Action item →
Once you have read the records below, write them all out exactly as given.

======== Material provided

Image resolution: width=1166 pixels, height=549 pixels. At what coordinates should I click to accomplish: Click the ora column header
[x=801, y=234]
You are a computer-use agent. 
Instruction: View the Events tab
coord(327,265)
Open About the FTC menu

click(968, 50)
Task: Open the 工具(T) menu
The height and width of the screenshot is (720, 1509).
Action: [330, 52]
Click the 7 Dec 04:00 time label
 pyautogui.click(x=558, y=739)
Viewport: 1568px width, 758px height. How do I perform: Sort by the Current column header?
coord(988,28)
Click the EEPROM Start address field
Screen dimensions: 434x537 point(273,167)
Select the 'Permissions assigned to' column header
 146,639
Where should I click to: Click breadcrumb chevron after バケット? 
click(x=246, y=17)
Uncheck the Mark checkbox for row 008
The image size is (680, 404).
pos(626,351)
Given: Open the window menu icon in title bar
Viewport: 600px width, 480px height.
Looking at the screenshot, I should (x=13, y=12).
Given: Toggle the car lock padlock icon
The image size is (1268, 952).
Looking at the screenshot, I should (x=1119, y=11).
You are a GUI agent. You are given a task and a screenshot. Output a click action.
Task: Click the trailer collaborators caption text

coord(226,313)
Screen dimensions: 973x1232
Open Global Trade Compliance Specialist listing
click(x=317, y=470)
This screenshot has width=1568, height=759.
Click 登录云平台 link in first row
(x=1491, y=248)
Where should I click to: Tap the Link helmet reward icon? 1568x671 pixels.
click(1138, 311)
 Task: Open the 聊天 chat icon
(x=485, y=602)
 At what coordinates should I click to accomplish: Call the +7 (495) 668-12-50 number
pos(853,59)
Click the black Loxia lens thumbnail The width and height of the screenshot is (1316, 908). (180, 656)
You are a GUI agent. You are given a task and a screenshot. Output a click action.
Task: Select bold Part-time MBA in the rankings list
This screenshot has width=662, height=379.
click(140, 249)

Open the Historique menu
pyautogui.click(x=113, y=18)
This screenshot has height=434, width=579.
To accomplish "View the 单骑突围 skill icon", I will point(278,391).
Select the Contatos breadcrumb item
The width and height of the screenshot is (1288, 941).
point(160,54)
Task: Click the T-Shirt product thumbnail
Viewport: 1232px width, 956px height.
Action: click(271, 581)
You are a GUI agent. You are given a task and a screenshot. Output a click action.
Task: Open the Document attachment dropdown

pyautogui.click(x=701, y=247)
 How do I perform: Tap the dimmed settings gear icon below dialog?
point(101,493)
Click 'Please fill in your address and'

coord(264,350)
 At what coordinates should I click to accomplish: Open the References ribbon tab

================

Answer section →
Image resolution: width=1166 pixels, height=549 pixels. At what coordinates should I click to accomplish: Click the ora column header
[x=801, y=234]
You are a computer-use agent. 
Instruction: View the Events tab
coord(327,265)
Open About the FTC menu

click(968, 50)
Task: Open the 工具(T) menu
The height and width of the screenshot is (720, 1509).
Action: [330, 52]
Click the 7 Dec 04:00 time label
 pyautogui.click(x=558, y=739)
Viewport: 1568px width, 758px height. How do I perform: Sort by the Current column header?
coord(988,28)
Click the EEPROM Start address field
Screen dimensions: 434x537 point(273,167)
Select the 'Permissions assigned to' column header
 146,639
Where should I click to: Click breadcrumb chevron after バケット? 
click(x=246, y=17)
Uncheck the Mark checkbox for row 008
The image size is (680, 404).
pos(626,351)
Given: Open the window menu icon in title bar
Viewport: 600px width, 480px height.
Looking at the screenshot, I should (x=13, y=12).
Given: Toggle the car lock padlock icon
The image size is (1268, 952).
Looking at the screenshot, I should (x=1119, y=11).
You are a GUI agent. You are given a task and a screenshot. Output a click action.
Task: Click the trailer collaborators caption text

coord(226,313)
Screen dimensions: 973x1232
Open Global Trade Compliance Specialist listing
click(x=317, y=470)
This screenshot has width=1568, height=759.
Click 登录云平台 link in first row
(x=1491, y=248)
Where should I click to: Tap the Link helmet reward icon? 1568x671 pixels.
click(1138, 311)
 Task: Open the 聊天 chat icon
(x=485, y=602)
 At what coordinates should I click to accomplish: Call the +7 (495) 668-12-50 number
pos(853,59)
Click the black Loxia lens thumbnail The width and height of the screenshot is (1316, 908). (180, 656)
You are a GUI agent. You are given a task and a screenshot. Output a click action.
Task: Select bold Part-time MBA in the rankings list
This screenshot has width=662, height=379.
click(140, 249)

Open the Historique menu
pyautogui.click(x=113, y=18)
This screenshot has height=434, width=579.
To accomplish "View the 单骑突围 skill icon", I will point(278,391).
Select the Contatos breadcrumb item
The width and height of the screenshot is (1288, 941).
point(160,54)
Task: Click the T-Shirt product thumbnail
Viewport: 1232px width, 956px height.
Action: click(271, 581)
You are a GUI agent. You are given a task and a screenshot. Output a click action.
Task: Open the Document attachment dropdown

pyautogui.click(x=701, y=247)
 How do I perform: Tap the dimmed settings gear icon below dialog?
point(101,493)
Click 'Please fill in your address and'

coord(264,350)
 At what coordinates should I click to accomplish: Open the References ribbon tab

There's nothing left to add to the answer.